Dance Dance Revolving Around The Item
I’ve set up a stall in a flea market with a friend, mainly selling old video games that we don’t want anymore. A woman approaches with a couple of kids.
Customer: “How much is the PlayStation 3?”
She gestures vaguely at the table. I have a few PS and PS2 games scattered about, so I assume she is referring to those.
Me: “Oh, the games are [price] each, but those are for PS2. I assume they can run in a—”
Customer: “Not the games! The machine!”
She gestures again, moving her hand over the entire table in an even more vague manner.
Me: “The… machine? What machine?”
Customer: “Are you stupid?! The PlayStation 3 you have right there!”

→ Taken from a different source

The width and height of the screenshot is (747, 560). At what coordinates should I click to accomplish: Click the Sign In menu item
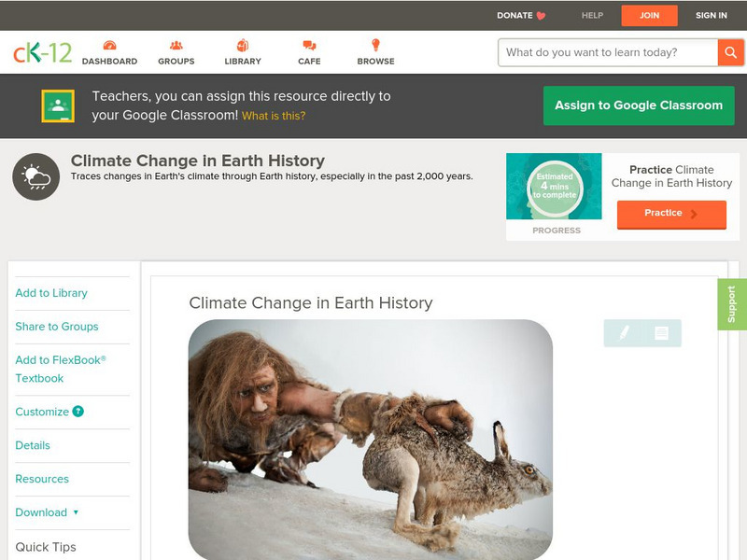click(x=712, y=16)
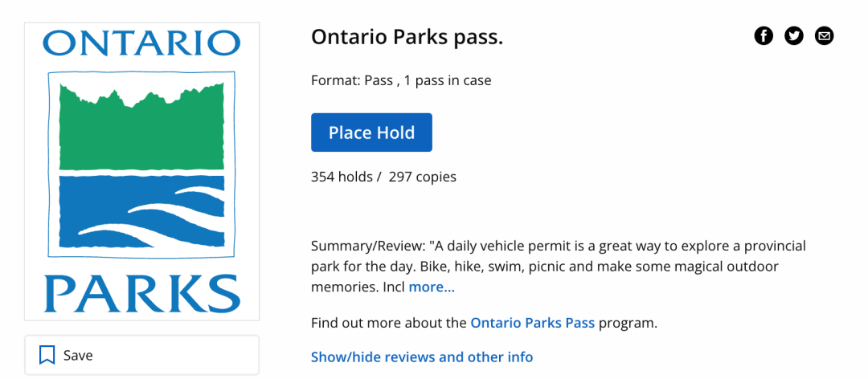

She finally points at what she is talking about: a big and colourful box on one side of the table, somehow outside of the range she covered with her first two gestures.
Me: “Oh, that? That’s not a PlayStation.”
Customer: “You think I’m stupid?! I know what that is! I was going to give you $100 for it, but now I’ll just pay $80!”
Me: “Ma’am, that is a DDR mat. Y’know, for dancing?”
She just stares at me blankly. My friend and I take the mat out and unfold it on the ground to show her that it is not, in fact, a PlayStation. She stares at it, then at us, then back at the mat.
Finally, her kids seem to have had enough embarrassment for a day and drag her away. Even as they leave, she is still staring at the DDR mat with a perplexed look.
What amazes me the most is not that she apparently had never seen a mat before, or that she confused it with a PS3. It’s that she somehow expected to find one in a flea market by $100… which was about ten USA dollars back then.
And the console had barely been announced.